Measuring women’s reproductive autonomy

March 17, 2014

Researchers are increasingly recognizing the importance of reproductive autonomy for their health and well-being. Reproductive autonomy is having the power to decide and control contraceptive use, pregnancy, and childbearing. For example, people with reproductive autonomy can control whether and when to become pregnant, whether and when to use contraception, which method to use, and whether and when to continue a pregnancy.

Despite the importance of such decisions for reproductive health, few studies have assessed reproductive autonomy using a validated measure or examined how autonomy affects contraceptive use.
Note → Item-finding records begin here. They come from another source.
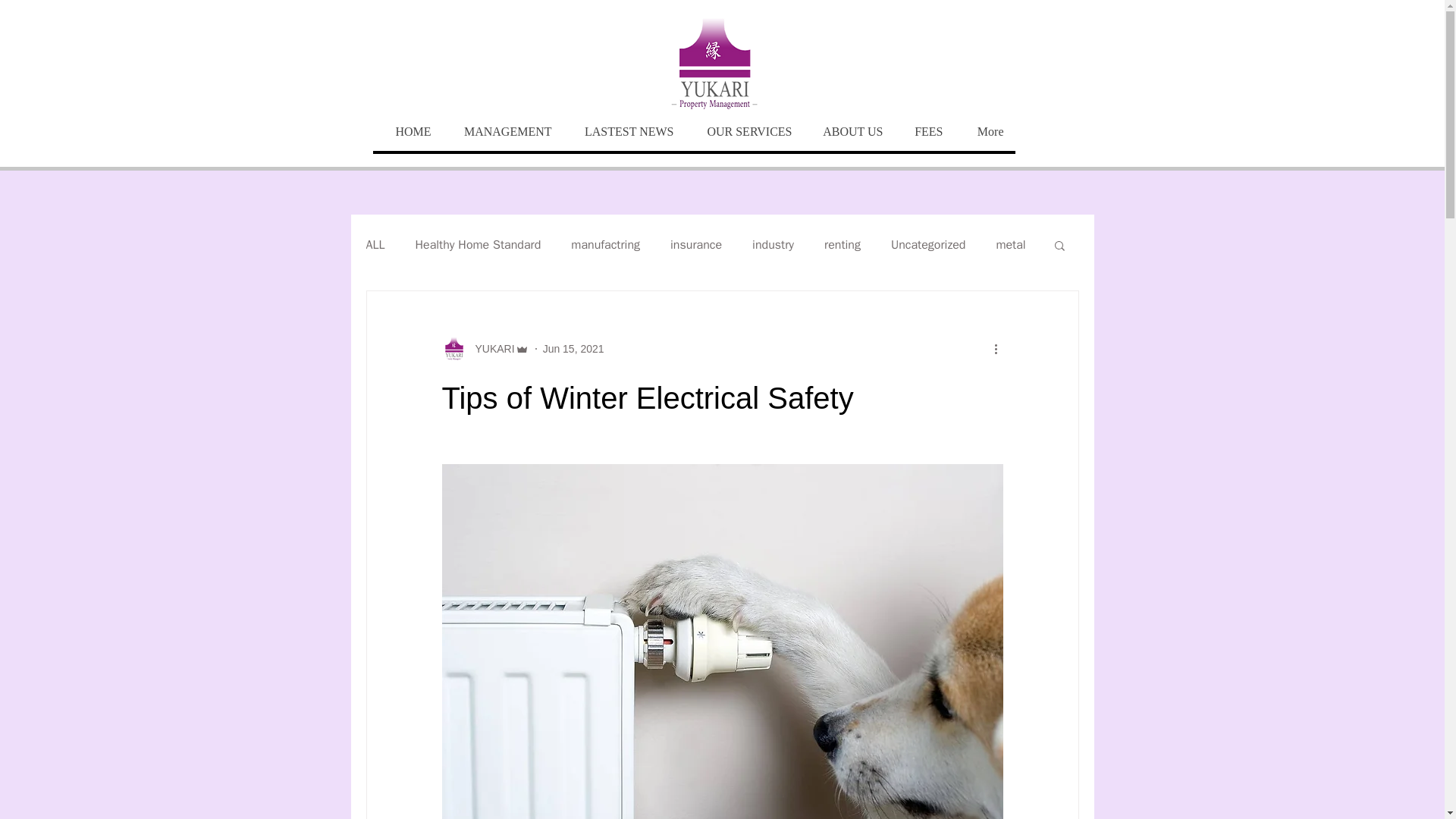
industry (772, 244)
YUKARI (489, 349)
FEES (925, 131)
metal (1010, 244)
Healthy Home Standard (477, 244)
manufactring (605, 244)
Jun 15, 2021 (573, 348)
HOME (407, 131)
renting (842, 244)
OUR SERVICES (744, 131)
LASTEST NEWS (623, 131)
MANAGEMENT (502, 131)
ALL (374, 244)
ABOUT US (849, 131)
Uncategorized (928, 244)
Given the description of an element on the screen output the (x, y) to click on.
Researchers from the UCSF Bixby Center sought to address this issue by creating a validated instrument to measure women's reproductive autonomy. The measure:

  • Is applicable to women in any type of sexual relationship (married or unmarried, cohabitating or not) and to women living in a variety of gender-equity contexts worldwide.
  • Captures the influence of other individuals in addition to women's sexual partners, such as parents, in-laws, and friends.
  • Is concise, so that it could be easily inserted into standardized questionnaires, evaluations, or clinical assessments.

Researchers hope this tool will help addresses the significant void in studies of women's empowerment and health. Over time, the tool may show that sexual and reproductive health interventions that explicitly address reproductive autonomy are more effective at helping people realize their reproductive goals.